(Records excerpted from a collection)

* * * *

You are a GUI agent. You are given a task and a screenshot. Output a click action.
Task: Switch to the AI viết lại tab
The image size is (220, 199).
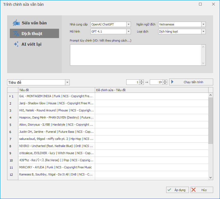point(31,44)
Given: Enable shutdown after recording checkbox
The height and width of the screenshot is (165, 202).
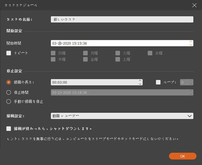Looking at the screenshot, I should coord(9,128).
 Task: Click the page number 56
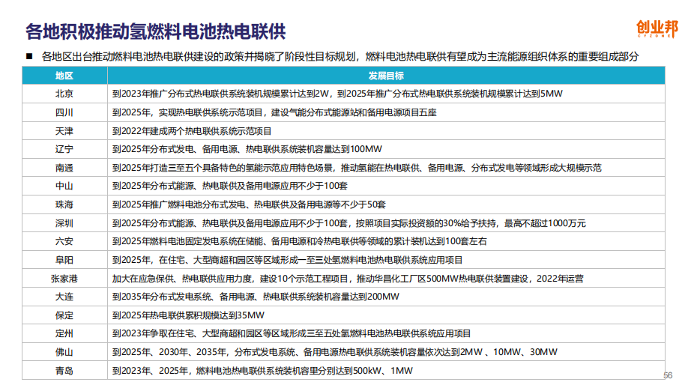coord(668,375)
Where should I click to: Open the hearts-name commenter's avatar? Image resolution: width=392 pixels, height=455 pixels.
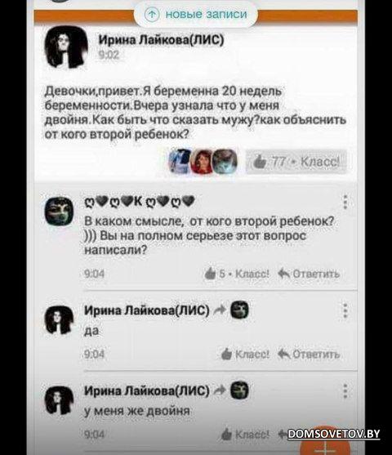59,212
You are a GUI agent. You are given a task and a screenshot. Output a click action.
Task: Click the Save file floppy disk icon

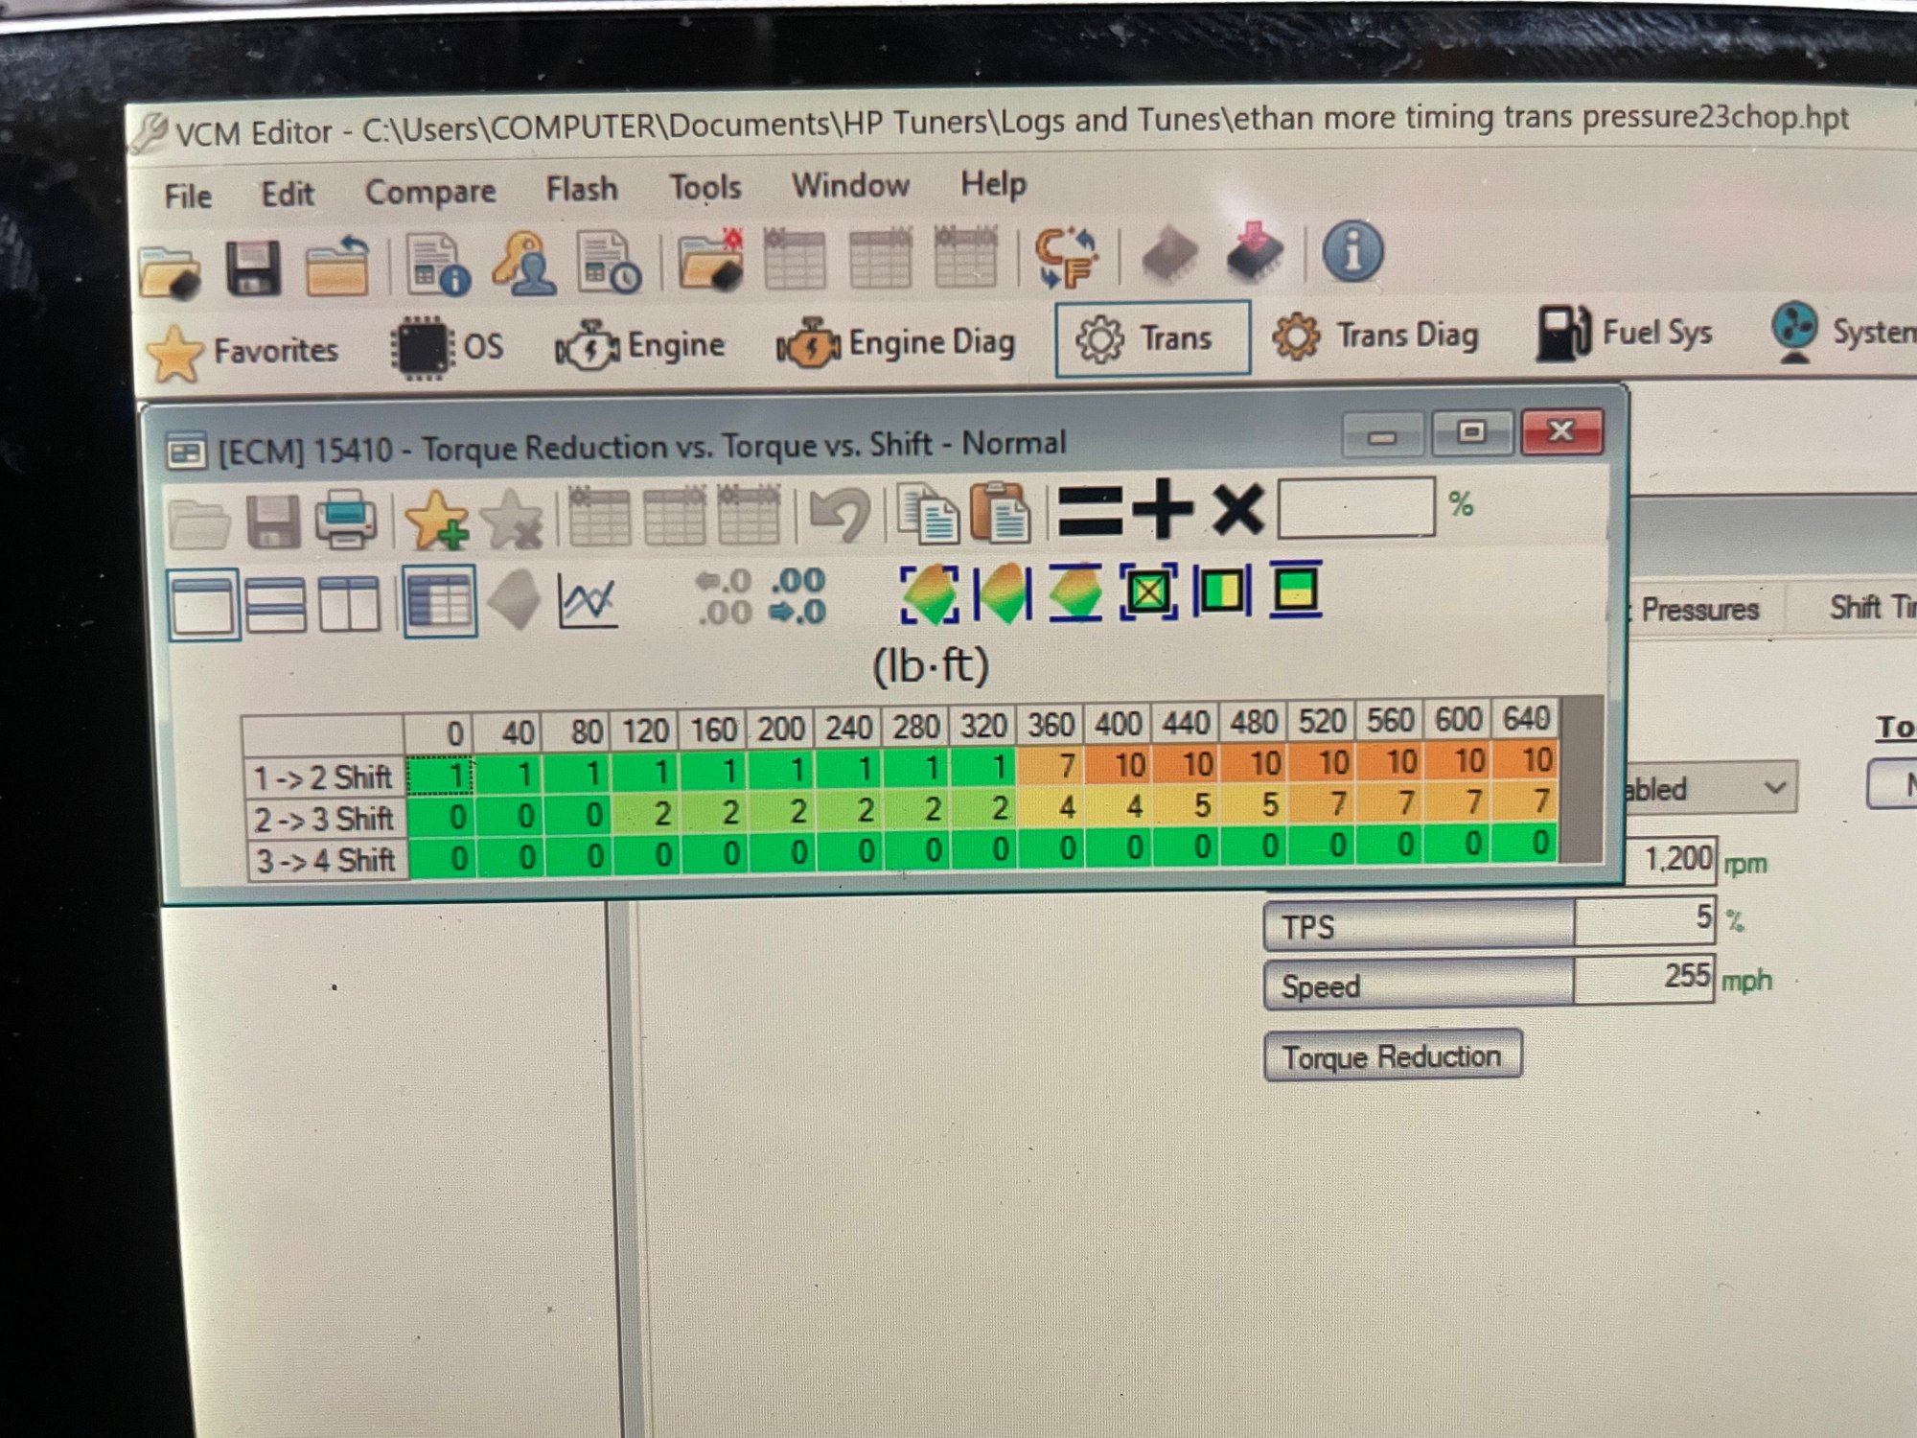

* * * *

* _GIVEN EXERCISE_:
Rewrite the lines of the records above as a numbered list, omitting blank lines and leaving out the pictures.

* _RESULT OF THIS TASK_:
1. You are a GUI agent. You are given a task and a screenshot. Output a click action.
2. Task: Switch to the AI viết lại tab
3. The image size is (220, 199).
4. point(31,44)
5. Given: Enable shutdown after recording checkbox
6. The height and width of the screenshot is (165, 202).
7. Looking at the screenshot, I should coord(9,128).
8.  Task: Click the page number 56
9. coord(668,375)
10. Where should I click to: Open the hearts-name commenter's avatar? Image resolution: width=392 pixels, height=455 pixels.
11. 59,212
12. You are a GUI agent. You are given a task and a screenshot. Output a click action.
13. Task: Click the Save file floppy disk icon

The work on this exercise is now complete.